---- Text
University to host new training in the care of transgender assault victims

More than three dozen medical professionals will be at the UO this week to take part in a first-ever training to help them better assist members of the transgender community who are victims of sexual assault.

Provided by the Oregon Sexual Assault Task Force, the all-day training session will take place Thursday in the Jaqua Academic Center. Those attending are mainly certified sexual assault nurse examiners who are trained to conduct forensic medical evaluations of sexual assault survivors.

Two nurse practitioners at the UO Health Center, Colleen Jones and Rebecca Hagerwaite, are taking part in the training. Both are certified sexual assault nurse examiners.

Michele Roland-Schwartz, executive director of the task force, said this will be the first time the state had conducted training on serving the transgender community. The session will help develop both communication skills for working with transgender patients and the necessary medical skills.

Roland-Schwartz said the training is needed because transgender people are both at higher risk of sexual assault and less likely to report it because they have not had good experiences with the medical community in the past.

“This is an area of response that we collectively want to improve on,” she said. “This is a huge population that is at high risk and underserved.”

The task force also wanted to make its programs more available in other parts of the state outside Salem and worked with Erin McGladrey, director of the ASUO Women’s Center, to bring the training to the UO campus. Funding for the training was provided by a grant from the Pride Foundation, an organization that supports LGBTQ groups and individuals in Oregon, Washington, Idaho, Montana and Alaska, with additional support from the Office of the Vice President for Student Life and the UO athletics department.
--------
List of tasks =>
[A] Turn the paragraph of the training article that begins "The task force also wanted" into a short bulleted list that keeps its main facts.
[B] From the training article, copy the passage between "More than three" and "assault nurse examiners.", inclusive, substituting "half-day" for "all-day".
---- Material provided
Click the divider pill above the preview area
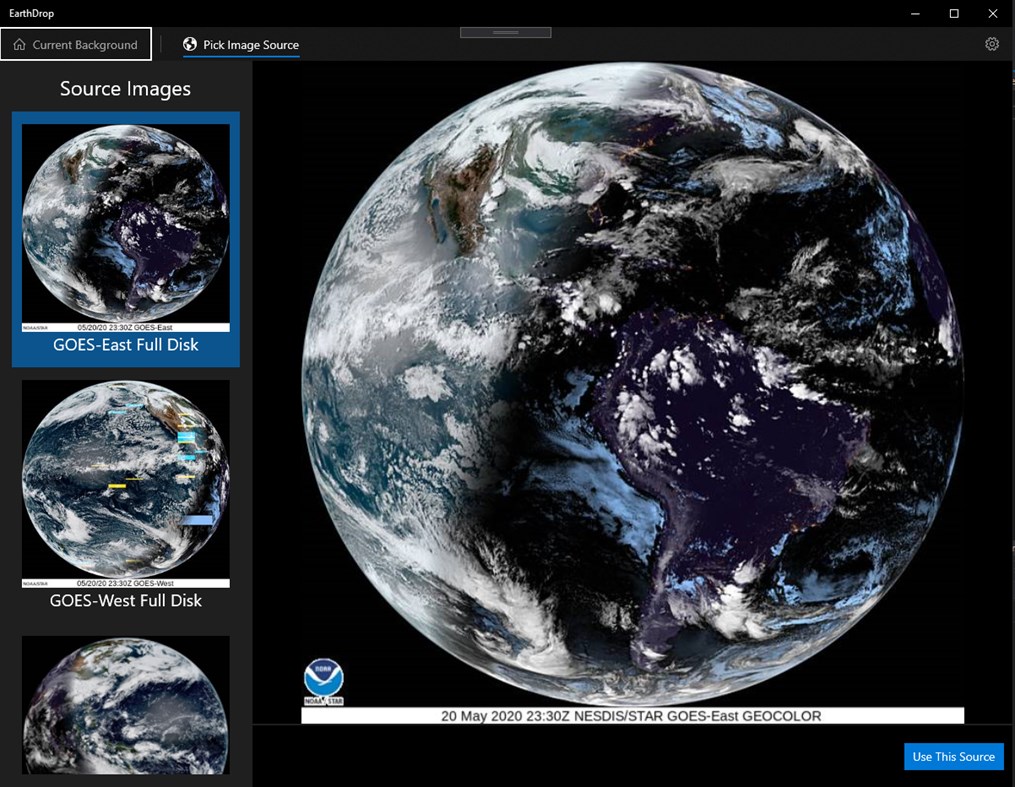The width and height of the screenshot is (1015, 787). click(x=505, y=31)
--------
Expected results =>
[A]
- The task force wanted to make its programs more available in parts of the state outside Salem.
- It worked with Erin McGladrey, director of the ASUO Women's Center, to bring the training to the UO campus.
- A grant from the Pride Foundation funded the training. The foundation supports LGBTQ groups and individuals in Oregon, Washington, Idaho, Montana and Alaska.
- The Office of the Vice President for Student Life and the UO athletics department provided additional support.

[B]
More than three dozen medical professionals will be at the UO this week to take part in a first-ever training to help them better assist members of the transgender community who are victims of sexual assault.

Provided by the Oregon Sexual Assault Task Force, the half-day training session will take place Thursday in the Jaqua Academic Center. Those attending are mainly certified sexual assault nurse examiners who are trained to conduct forensic medical evaluations of sexual assault survivors.

Two nurse practitioners at the UO Health Center, Colleen Jones and Rebecca Hagerwaite, are taking part in the training. Both are certified sexual assault nurse examiners.